Merci Ousmane, de porter la méritocratie républicaine en bandoulière et de nous rappeler à tous, à nous même comme aux autres, que l’on peut s’élever au rang des meilleurs par la force du poignet…et de l’intellect. Si ton brio intellectuel dérange, c’est qu’il y en a de suffisamment « débrouillards » pour décider que les derniers seront les premiers…le temps d’un pouvoir énivrant. Certains d’entre eux sont pourtant le fruit de la méritocratie. Mais ils ont oublié le difficile chemin. D’autres qui sifflent à l’oreille du chef, certainement moins outillés et moins méritocrates, n’auront d’autres intérêts que d’inverser la pyramide. Tes camarades d’école, du lycée et de l’université seront abasourdis par cette méthodique déconstruction programmée d’un projet de vie dont tu t’es donné les moyens de la réalisation.
Ils ont fini par nous habituer, à notre corps défendant, à renverser la charge de la preuve si chère à nos traditions démocratiques, pour diriger les récalcitrants vers l’abattoir. Avant-hier, ils ont demandé à certains de prouver l’existence d’une fortune imaginaire. Hier encore, ils demandaient à un adversaire potentiel de prouver l’origine de fonds qui auraient servi à acquérir des immeubles et des sociétés …qui ne lui appartenaient pas. Aujourd’hui, c’est à ton tour. Il aurait fallu que tu déconnectes toi-même tes déclarations de ton statut de fonctionnaire. Travail trop laborieux qu’ils savent eux-mêmes ne pas pouvoir faire. Ils t’ont demandé l’impossible. Une aporie. C’était couru d’avance ! Comme d’habitude !
Le Sénégal que nous voulons sera un conglomérat de talents, de convictions, de pépites, de patriotes, d’ascètes politiques et d’avant-gardistes, dont le terreau commun et fertile ira au-delà de nos structures partisanes classiques. L’impulsion sera celle de républicains qui oseront réinventer notre pays. Notre ambition commune pour le Sénégal doit nous insuffler, à nous tous, la puissance du don de soi et le sacerdoce du bien-être collectif.

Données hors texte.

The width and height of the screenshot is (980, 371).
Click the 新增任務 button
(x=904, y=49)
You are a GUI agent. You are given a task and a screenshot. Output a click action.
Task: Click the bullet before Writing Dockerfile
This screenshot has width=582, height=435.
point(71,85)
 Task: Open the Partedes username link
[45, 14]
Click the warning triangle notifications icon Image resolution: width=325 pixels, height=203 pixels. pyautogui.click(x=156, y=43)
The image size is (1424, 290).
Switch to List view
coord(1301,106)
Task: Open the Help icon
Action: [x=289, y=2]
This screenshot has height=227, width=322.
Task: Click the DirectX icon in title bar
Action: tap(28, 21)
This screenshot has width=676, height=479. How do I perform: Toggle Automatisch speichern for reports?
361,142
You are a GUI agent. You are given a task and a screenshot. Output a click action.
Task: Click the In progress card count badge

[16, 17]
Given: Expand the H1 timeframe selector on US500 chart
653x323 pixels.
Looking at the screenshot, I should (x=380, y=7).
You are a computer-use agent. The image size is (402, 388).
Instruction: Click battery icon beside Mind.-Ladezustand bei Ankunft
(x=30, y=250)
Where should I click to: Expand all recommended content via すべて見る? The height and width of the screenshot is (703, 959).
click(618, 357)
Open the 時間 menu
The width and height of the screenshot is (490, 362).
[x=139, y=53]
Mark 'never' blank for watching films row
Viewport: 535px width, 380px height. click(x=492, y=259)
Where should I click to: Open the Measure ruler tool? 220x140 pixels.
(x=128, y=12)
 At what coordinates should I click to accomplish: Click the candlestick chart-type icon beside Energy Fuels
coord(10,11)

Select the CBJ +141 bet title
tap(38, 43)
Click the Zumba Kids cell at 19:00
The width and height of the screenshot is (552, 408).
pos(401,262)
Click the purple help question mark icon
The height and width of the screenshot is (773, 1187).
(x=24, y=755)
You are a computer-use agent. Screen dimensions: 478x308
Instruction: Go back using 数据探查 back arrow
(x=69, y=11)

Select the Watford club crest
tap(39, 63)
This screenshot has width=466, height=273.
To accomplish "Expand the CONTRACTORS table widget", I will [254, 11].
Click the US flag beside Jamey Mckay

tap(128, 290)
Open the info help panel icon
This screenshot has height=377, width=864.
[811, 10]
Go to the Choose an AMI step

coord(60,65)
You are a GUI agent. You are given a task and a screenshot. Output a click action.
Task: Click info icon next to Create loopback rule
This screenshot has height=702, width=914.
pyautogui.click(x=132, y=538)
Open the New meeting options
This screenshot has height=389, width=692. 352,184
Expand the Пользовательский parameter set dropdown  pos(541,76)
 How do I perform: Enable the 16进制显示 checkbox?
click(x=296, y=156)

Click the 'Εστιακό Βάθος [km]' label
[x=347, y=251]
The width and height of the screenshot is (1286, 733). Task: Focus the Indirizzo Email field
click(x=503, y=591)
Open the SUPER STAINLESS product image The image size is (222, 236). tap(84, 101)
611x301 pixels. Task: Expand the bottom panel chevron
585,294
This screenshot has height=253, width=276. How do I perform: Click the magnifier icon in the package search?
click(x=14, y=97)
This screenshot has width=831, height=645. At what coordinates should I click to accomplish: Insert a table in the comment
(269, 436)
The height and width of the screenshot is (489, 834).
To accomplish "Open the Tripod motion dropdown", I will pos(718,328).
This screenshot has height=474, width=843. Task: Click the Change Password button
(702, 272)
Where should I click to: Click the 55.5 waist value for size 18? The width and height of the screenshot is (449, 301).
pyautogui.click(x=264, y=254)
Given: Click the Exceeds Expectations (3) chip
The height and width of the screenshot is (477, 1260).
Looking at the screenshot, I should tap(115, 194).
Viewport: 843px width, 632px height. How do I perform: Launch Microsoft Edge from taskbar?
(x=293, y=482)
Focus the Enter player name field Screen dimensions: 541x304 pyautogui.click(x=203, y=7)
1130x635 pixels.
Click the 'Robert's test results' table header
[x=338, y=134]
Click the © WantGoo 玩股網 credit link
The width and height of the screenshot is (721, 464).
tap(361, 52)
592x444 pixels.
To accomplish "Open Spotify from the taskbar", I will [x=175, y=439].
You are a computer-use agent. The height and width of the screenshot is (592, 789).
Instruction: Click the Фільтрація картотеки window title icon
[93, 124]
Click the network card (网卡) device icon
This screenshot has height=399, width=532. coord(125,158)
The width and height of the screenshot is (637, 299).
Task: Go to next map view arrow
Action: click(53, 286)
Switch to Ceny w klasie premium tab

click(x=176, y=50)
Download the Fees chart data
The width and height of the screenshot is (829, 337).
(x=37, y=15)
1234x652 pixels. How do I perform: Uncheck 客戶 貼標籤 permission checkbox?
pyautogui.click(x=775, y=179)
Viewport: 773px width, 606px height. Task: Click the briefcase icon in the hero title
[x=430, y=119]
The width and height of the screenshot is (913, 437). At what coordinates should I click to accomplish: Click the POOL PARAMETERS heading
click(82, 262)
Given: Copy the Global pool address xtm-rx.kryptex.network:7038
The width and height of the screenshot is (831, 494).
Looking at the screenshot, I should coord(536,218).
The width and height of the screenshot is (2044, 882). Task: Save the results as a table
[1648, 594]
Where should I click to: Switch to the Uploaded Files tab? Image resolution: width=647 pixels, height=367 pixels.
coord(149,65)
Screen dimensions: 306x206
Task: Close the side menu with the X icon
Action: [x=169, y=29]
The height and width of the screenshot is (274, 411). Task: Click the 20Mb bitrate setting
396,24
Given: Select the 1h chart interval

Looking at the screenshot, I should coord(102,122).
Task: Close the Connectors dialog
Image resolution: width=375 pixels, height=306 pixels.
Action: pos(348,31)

Très jeunes et assoiffés de savoir, nous avons appris, ensemble, de notre illustre professeur Babacar Kanté, que notre seule vraie honte serait d’être trouvés sur notre propre terrain et d’y être battus. Tu as échappé à cette honte, cher inspecteur. Il nous a appris à être des hommes d’honneur, travaillant à se parer d’un réel brio intellectuel fortement imprégné des règles d’éthique et d’équité nécessaires à la consolidation de notre jeune administration. Tu n’as pas failli sur ce terrain, cher inspecteur. Babacar Kanté nous a aussi appris à toujours avoir un plan B. J’espère que tu n’as pas négligé cette dernière leçon.
Tu ne souffriras pas personnellement de cette décision que tu attendais. Mais ta famille en souffrira. Beaucoup de sénégalais en souffriront. Et ma modeste personne en est meurtrie.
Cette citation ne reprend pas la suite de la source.